A packed house at JSC’s Bentley 207 on Tuesday, Mar. 27, sat stunned and appalled, both during the documentary “Poster Girl” and afterwards, listening to the director and the star answer questions from the crowd.
A palpable tension enveloped the room as the documentary rolled. While most viewers had some forewarning as to the gut-wrenching content they would be confronted with, it would seem that no mere words of reviewers or clips of previews, can prepare an American audience for the raw emotional carnage US combat veteran Robynn Murray has allowed director Sarah Nesson to capture on film.
Nesson skillfully ties together footage of lectures Murray has delivered, photos and clips from her service in Iraq, scenes of her nearly futile attempts to receive meaningful treatment from VA hospitals, and her finally achieving a modicum of relief after connecting with other vets who suffer from Post-Traumatic Stress Disorder (PTSD).
Murray displays for Nesson’s camera numerous breakdowns and rages wrought by her experience in Iraq and the PTSD it caused.
Raised in a military family, Murray always had a desire to serve, saying in the film, “After Sept. 11 I just walked in and said, ‘I want to join the army. I want to go and help people’…I had no idea what I was really getting into.”
The high school cheerleader trusted her recruiter when, according to Murray, he told her she would be serving in a unit which would be performing humanitarian acts for the people of Iraq. Once in country she quickly discovered she had been misled. Her role as the machine gunner positioned in the turret atop an up-armored Humvee was not what she had envisioned in the recruiter’s office and quickly left her disillusioned.
The film presents one of Murray’s most harrowing experiences in combat. She found herself taking fire from an unseen enemy and later having to answer to a major who rode below within the armor of her vehicle. Murray told both him and the crowd that she couldn’t return fire without sighting a confirmed enemy combatant.
Standing before the crowd at JSC, her torment over her decision not to return fire that day was quite evident as she spoke. She emphatically stands behind her choice, saying she is eternally grateful she didn’t pull the trigger.
Murray and Nesson attempt to show in the film that Murray wasn’t receiving the treatment she felt she deserved from the VA, and after devolving into an emotional wreck, it was the camaraderie of fellow vets that allowed her to recover.

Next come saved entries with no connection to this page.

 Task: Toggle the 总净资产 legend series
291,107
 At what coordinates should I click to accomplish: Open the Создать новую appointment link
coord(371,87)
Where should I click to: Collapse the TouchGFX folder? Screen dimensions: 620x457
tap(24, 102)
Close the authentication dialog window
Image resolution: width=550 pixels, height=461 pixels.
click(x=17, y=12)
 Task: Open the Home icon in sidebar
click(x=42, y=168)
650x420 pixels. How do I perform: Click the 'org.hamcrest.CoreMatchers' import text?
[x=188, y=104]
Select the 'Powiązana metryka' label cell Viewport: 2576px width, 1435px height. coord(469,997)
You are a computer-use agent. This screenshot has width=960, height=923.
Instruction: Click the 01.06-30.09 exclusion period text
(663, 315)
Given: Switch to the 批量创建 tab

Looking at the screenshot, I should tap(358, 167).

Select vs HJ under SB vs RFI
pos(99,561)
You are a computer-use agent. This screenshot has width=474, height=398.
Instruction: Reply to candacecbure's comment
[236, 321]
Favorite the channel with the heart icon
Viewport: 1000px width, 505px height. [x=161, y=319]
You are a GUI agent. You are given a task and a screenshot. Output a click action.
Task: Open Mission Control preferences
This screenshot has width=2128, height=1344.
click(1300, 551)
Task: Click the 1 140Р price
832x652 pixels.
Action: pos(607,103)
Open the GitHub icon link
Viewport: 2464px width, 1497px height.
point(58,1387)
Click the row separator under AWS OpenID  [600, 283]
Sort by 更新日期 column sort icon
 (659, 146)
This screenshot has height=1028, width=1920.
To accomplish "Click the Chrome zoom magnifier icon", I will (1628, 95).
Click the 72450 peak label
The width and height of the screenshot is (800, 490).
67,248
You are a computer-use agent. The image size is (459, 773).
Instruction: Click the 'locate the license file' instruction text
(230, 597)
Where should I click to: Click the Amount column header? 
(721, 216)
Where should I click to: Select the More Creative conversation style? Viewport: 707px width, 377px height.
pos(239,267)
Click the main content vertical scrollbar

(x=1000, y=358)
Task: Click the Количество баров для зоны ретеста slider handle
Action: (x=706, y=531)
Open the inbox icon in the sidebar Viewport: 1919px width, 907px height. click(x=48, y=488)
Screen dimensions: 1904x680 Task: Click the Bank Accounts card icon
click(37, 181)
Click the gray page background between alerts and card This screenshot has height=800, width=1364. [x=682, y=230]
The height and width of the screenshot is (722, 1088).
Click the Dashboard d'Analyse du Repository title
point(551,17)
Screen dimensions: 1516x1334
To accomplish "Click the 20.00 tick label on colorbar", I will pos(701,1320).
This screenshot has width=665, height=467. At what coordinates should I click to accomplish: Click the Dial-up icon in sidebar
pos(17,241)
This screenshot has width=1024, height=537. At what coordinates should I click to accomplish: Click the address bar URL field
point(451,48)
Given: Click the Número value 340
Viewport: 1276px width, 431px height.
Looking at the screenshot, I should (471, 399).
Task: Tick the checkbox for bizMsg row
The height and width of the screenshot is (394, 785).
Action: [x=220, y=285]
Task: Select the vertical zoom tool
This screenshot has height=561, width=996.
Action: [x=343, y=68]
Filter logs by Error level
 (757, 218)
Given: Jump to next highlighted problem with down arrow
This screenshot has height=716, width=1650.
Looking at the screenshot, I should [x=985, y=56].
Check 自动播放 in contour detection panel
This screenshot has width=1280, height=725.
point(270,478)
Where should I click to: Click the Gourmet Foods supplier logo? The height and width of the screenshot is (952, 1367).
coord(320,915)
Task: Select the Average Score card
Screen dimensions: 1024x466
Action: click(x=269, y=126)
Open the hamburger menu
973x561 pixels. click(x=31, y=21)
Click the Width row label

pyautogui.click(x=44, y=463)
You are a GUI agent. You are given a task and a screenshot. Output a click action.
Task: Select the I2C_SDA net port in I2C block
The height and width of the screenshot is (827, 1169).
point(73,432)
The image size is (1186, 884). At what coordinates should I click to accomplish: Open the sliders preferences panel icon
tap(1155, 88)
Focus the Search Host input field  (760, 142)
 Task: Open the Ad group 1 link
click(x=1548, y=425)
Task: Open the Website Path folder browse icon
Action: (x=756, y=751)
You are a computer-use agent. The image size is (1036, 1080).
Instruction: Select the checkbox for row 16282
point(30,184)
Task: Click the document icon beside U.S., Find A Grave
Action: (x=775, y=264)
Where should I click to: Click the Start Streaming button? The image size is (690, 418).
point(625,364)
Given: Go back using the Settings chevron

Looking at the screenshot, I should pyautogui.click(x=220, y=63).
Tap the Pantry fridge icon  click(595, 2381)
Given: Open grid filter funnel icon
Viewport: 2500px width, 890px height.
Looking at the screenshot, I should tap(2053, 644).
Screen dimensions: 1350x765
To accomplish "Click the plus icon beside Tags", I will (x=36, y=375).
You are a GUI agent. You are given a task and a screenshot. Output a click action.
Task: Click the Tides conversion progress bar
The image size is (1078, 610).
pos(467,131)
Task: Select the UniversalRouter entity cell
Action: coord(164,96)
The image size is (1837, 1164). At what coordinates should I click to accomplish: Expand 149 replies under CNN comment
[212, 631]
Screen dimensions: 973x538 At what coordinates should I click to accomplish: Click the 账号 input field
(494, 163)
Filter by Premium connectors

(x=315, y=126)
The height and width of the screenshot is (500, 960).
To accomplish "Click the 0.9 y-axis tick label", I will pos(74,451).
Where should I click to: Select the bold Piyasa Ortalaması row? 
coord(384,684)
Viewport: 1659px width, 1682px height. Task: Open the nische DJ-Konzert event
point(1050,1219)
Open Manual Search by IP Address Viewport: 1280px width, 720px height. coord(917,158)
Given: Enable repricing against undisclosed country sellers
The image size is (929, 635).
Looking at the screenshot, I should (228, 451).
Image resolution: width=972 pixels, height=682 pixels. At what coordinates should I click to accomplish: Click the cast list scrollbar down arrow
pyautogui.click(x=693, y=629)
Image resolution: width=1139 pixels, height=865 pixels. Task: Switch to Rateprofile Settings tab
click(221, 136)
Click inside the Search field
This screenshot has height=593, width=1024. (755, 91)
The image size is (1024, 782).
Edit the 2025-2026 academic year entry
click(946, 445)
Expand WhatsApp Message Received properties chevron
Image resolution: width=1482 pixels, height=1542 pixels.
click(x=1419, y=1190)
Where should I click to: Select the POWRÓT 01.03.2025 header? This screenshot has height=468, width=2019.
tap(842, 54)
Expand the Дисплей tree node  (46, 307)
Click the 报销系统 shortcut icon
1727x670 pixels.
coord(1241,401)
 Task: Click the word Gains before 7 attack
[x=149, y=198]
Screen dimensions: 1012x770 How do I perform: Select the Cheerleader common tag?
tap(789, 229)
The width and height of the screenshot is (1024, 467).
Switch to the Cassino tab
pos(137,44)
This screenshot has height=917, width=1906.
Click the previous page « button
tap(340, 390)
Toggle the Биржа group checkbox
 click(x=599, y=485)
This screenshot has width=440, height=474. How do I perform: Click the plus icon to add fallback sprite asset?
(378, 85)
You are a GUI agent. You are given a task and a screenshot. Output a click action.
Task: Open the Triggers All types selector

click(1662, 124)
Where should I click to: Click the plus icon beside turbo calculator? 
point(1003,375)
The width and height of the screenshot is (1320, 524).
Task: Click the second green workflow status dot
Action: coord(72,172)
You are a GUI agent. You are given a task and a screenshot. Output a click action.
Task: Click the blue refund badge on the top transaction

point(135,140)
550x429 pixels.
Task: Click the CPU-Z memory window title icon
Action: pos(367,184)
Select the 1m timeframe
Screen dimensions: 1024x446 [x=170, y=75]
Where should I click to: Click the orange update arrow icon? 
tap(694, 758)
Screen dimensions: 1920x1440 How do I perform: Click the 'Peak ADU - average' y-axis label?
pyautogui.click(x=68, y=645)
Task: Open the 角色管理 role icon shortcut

Murray joined others in the Combat Paper Project, a controversial group whose members shred their uniforms and manuals, recycling the material into new paper, which the vets use to make art inspired by their combat experiences. The controversial nature of the Burlington based group is perfectly highlighted in the film as Nesson’s camera zooms in on an American flag patch, attached to a uniform and being shredded to a pulp.
Nesson met Murray either while or prior to filming “Iraq Paper Scissors,” a film she shot after becoming involved with the Combat Paper Project. It is also important to note that “Poster Girl” does not provide any counterpoint, and that it would seem that for most of the footage, Murray is fully aware that the filming is for the purposes of the documentary.
The film, which is just under 40 minutes, was a nominee for the 2011 Academy Award for Best Documentary (Short Subject).
During the Q and A after the screening, Nesson described the shock she and Murray experienced when they had learned that a trip to the red carpet awaited them, and stressed that the pursuit of such accolades was never their intent. Nesson has said that her goal for the film “was to break through the cultural disconnect between veterans and civilians.”
The breaking through of this disconnect was evident at JSC. Though the presence of a VPR microphone and reporter may have contributed to the disconnect, the emotionally drained crowd sat silently after the screening, everyone scared to be the first to offer Murray a question. Once the questions began, they came fast and lasted for about an hour.
The most poignant moment occurred when a student stood and asked Murray what advice she might offer to someone considering enlisting.
Murray stood stunned for a brief moment before cutting through all pretense, telling the student that she would be more than happy to dissuade her after the presentation and to provide her email address if further discouragement were necessary.
Nesson then took the microphone and offered a more academic response, saying that she would recommend bringing a lawyer into the recruiter’s office. She said that if you wouldn’t even think of buying a house without an attorney, why would you sign a contract that might cost you your life without one.